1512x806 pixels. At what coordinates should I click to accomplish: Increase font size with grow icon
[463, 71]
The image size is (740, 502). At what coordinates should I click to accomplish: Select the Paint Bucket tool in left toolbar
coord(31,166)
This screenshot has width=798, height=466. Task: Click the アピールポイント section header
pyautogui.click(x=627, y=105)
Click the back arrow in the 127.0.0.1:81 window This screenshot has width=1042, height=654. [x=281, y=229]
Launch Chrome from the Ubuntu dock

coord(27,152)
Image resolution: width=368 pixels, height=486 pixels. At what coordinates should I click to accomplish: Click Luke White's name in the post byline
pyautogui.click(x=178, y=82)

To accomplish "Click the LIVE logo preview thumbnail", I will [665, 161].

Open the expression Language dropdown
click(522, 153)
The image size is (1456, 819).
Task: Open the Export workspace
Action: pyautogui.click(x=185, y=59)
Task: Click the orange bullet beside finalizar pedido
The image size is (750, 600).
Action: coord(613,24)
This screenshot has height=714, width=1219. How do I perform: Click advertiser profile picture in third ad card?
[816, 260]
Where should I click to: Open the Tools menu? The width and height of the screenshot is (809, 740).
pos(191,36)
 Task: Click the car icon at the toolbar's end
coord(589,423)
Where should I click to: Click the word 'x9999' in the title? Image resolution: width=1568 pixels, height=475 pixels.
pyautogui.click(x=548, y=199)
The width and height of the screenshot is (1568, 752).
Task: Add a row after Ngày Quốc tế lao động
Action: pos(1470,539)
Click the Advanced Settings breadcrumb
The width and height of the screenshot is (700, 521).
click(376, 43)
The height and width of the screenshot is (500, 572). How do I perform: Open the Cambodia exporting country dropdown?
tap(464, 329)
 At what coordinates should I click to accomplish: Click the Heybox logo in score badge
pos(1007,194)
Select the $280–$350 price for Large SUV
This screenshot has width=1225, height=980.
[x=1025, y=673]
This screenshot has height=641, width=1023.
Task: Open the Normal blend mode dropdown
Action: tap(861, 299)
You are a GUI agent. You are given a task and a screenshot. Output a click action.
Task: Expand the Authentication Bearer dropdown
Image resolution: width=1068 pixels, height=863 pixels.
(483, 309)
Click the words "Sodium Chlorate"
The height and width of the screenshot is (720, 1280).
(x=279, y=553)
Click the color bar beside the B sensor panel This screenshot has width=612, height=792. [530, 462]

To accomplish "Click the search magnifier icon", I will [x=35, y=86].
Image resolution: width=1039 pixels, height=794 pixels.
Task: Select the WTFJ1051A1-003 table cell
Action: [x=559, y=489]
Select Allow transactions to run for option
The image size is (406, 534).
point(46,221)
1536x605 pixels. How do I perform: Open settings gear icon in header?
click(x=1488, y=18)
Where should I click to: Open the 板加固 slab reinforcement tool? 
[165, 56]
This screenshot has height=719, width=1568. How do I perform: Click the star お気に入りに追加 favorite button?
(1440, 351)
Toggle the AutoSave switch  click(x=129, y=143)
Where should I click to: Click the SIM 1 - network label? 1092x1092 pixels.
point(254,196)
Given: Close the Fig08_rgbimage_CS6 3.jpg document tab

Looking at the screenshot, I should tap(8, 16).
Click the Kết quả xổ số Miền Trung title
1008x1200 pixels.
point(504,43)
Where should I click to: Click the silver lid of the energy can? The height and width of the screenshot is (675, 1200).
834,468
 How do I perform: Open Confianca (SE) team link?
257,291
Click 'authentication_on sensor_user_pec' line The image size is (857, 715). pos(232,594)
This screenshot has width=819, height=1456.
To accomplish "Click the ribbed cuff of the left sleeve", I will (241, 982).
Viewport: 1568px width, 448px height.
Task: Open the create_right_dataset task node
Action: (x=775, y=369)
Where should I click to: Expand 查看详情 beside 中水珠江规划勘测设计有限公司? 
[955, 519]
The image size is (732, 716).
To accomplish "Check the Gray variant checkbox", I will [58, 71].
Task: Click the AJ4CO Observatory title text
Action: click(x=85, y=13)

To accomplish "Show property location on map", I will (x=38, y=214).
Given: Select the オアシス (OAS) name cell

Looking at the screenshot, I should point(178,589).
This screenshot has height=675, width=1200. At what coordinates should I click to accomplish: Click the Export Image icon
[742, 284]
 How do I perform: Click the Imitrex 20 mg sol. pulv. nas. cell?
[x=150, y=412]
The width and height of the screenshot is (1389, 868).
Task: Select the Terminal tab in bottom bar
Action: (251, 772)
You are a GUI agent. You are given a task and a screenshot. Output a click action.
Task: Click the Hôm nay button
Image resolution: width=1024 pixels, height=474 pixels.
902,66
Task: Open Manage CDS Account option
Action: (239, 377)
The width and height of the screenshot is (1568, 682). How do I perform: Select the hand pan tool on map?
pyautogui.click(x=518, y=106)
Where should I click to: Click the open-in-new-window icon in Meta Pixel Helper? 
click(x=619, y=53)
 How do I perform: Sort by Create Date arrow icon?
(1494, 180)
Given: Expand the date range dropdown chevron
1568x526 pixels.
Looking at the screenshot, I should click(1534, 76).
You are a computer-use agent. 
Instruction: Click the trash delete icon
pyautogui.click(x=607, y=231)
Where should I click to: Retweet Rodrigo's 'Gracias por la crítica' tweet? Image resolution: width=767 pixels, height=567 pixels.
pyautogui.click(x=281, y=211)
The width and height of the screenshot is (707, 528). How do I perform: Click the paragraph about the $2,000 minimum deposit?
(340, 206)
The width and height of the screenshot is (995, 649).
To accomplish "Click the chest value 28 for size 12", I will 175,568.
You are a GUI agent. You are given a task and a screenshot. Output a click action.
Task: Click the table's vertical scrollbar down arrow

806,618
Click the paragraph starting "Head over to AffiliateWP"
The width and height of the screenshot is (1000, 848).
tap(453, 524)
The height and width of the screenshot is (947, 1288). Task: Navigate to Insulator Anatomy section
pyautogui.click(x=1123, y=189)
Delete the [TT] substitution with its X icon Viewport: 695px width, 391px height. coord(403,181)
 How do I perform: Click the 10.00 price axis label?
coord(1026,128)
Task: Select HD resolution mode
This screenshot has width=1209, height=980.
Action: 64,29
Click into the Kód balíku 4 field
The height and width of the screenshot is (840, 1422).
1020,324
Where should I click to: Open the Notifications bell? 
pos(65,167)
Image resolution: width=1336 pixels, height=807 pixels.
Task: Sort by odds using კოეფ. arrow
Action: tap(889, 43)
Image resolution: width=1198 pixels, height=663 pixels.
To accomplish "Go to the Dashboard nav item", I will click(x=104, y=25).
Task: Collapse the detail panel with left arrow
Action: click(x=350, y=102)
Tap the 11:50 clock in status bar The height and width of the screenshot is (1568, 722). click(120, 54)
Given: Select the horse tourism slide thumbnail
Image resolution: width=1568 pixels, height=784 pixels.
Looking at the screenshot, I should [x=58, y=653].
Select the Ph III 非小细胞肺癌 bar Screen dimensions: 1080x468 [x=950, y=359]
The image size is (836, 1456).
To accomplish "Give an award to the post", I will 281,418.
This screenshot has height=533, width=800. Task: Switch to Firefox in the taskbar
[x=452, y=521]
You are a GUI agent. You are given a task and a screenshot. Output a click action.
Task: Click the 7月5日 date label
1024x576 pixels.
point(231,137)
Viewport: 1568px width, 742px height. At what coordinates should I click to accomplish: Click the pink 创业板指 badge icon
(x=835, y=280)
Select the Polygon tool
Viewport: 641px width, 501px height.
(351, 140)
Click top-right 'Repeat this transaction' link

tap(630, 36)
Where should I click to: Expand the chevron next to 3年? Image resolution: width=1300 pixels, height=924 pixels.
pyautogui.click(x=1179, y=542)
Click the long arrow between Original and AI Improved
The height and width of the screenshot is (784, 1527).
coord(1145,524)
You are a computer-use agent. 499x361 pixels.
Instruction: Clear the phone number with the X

[EXERCISE PROMPT] Which lines of the listing contain the word "computer"? Copy each of them.

[RESPONSE FOR THIS EXERCISE]
You are a computer-use agent. 
You are a computer-use agent. 499x361 pixels.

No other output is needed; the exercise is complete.